SUPPLIED PASSAGE:

╔══

Special Regulation Edition

Mar 1, 2011
BILL NAME SUMMARY STATUS
Ozone and National Ambient Air Quality Standards Beginning in 2009, EPA moved to reconsider the National Ambient Air Quality Standards (NAAQS) for ground-level ozone from 80 parts per billion to between 60 and 70 parts per billion. A recent study shows that this EPA “do-over” could cost upward of $1 trillion every year between 2020 and 2030 and could sacrifice more than 7 million jobs in the next decade. On December 8, 2010, EPA delayed its deadline for a decision for a fourth time. It will make a decision on
June 29, 2011.
Coal Ash EPA is determining whether to regulate the storage of coal ash, a byproduct of the coal burning process, as a solid waste or a hazardous waste. Environmental groups have been pushing for the “hazardous waste” designation; industry wants regulation as “solid waste.” The difference is substantial in terms of costs to regulated entities. As noted by EPA, coal ash is used in cement, concrete, wallboard, roofing materials, paints and plastics, and highway projects. A “hazardous” substance designation will likely deter manufacturers and consumers from using coal ash in any application, thus harming the beneficial reuse industry.

In August 2010, EPA extended the period for public comment, scheduled additional public hearings, and delayed its decision. In a comment letter, the Chamber said there is no evidence that EPA, as required by law, has evaluated the potential loss or shifts of employment that could result from its proposed rule.

Noise Exposure Standard Interpretation In October 2010, the Occupational Health and Safety Administration (OSHA) proposed that employers be required to implement engineering controls (e.g., sound barriers or newer, quieter equipment) or administrative controls (e.g., rotating employees in and out of exposure) under the noise exposure standard for workers unless doing so would bankrupt the company. The interpretation would reverse 25 years of enforcement policy, which allows employers to rely on less expensive but effective personal protective equipment, such as earplugs and headphones, to protect employees from excessive levels of noise. Early indications were that the interpretation would have had an impact of more than $1 billion.

On January 19, OSHA announced it was withdrawing the proposal. The Chamber submitted preliminary comments just before the withdrawal.

╚══

(Screenshot grounding data)
╔══

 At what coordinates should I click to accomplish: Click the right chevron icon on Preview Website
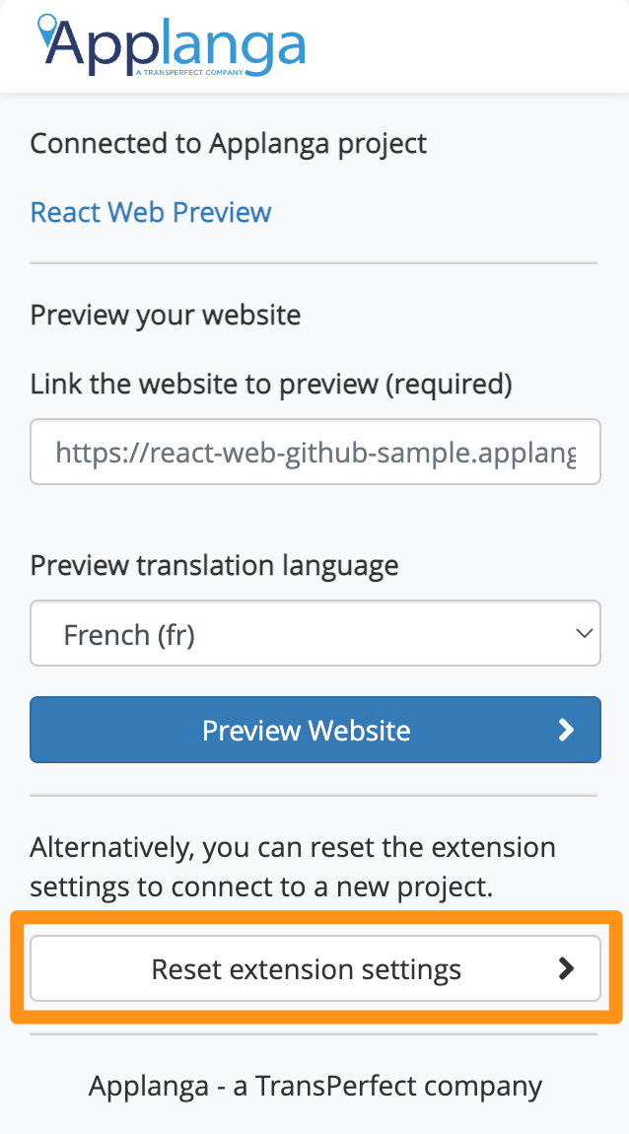(566, 730)
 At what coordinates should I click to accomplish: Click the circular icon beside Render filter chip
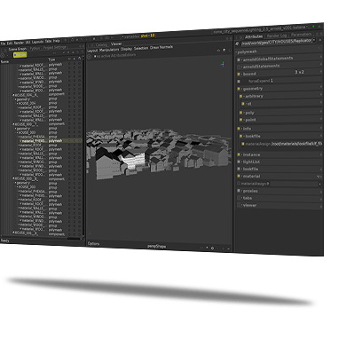(3, 55)
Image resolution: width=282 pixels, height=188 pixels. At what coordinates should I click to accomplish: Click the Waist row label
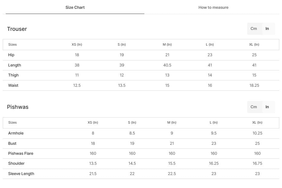click(13, 86)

╚══

TASKS TO COMPLETE:
A: Answer each question from the regulation summary, one per line:
(i) On what date does the EPA plan to make its decision on the ozone standards?
(ii) Which designation for coal ash does industry want?
(iii) On what date did OSHA announce it was withdrawing the noise exposure proposal?
B: Pick up the regulation summary after its final sentence and add the next entry in the same format and tone.
These records have no connection to the regulation summary.

LIST OF ANSWERS:
A:
(i) June 29, 2011
(ii) "Solid waste"
(iii) January 19

B:
Musculoskeletal Disorder (MSD) Record Keeping In January 2010, OSHA proposed to amend its record-keeping regulation by requiring employers to check a box to indicate whether an employee had suffered an MSD, the kind of injury associated with ergonomics. Currently, employers are required to record these injuries but not identify them specifically as an MSD. This new record-keeping requirement would force employers to make a diagnosis on which there is anything but certainty and would hold them accountable for their determination. Also, it would significantly expand the number of incidents—and therefore the risk of error—employers would have to consider. Comments submitted to OSHA by the Chamber and supported by 18 other groups objected to the proposal and criticized OSHA for not conducting a small business review panel before issuing the proposed regulation. OSHA announced on January 25 that the proposal was being temporarily withdrawn from review by the Office of Management and Budget.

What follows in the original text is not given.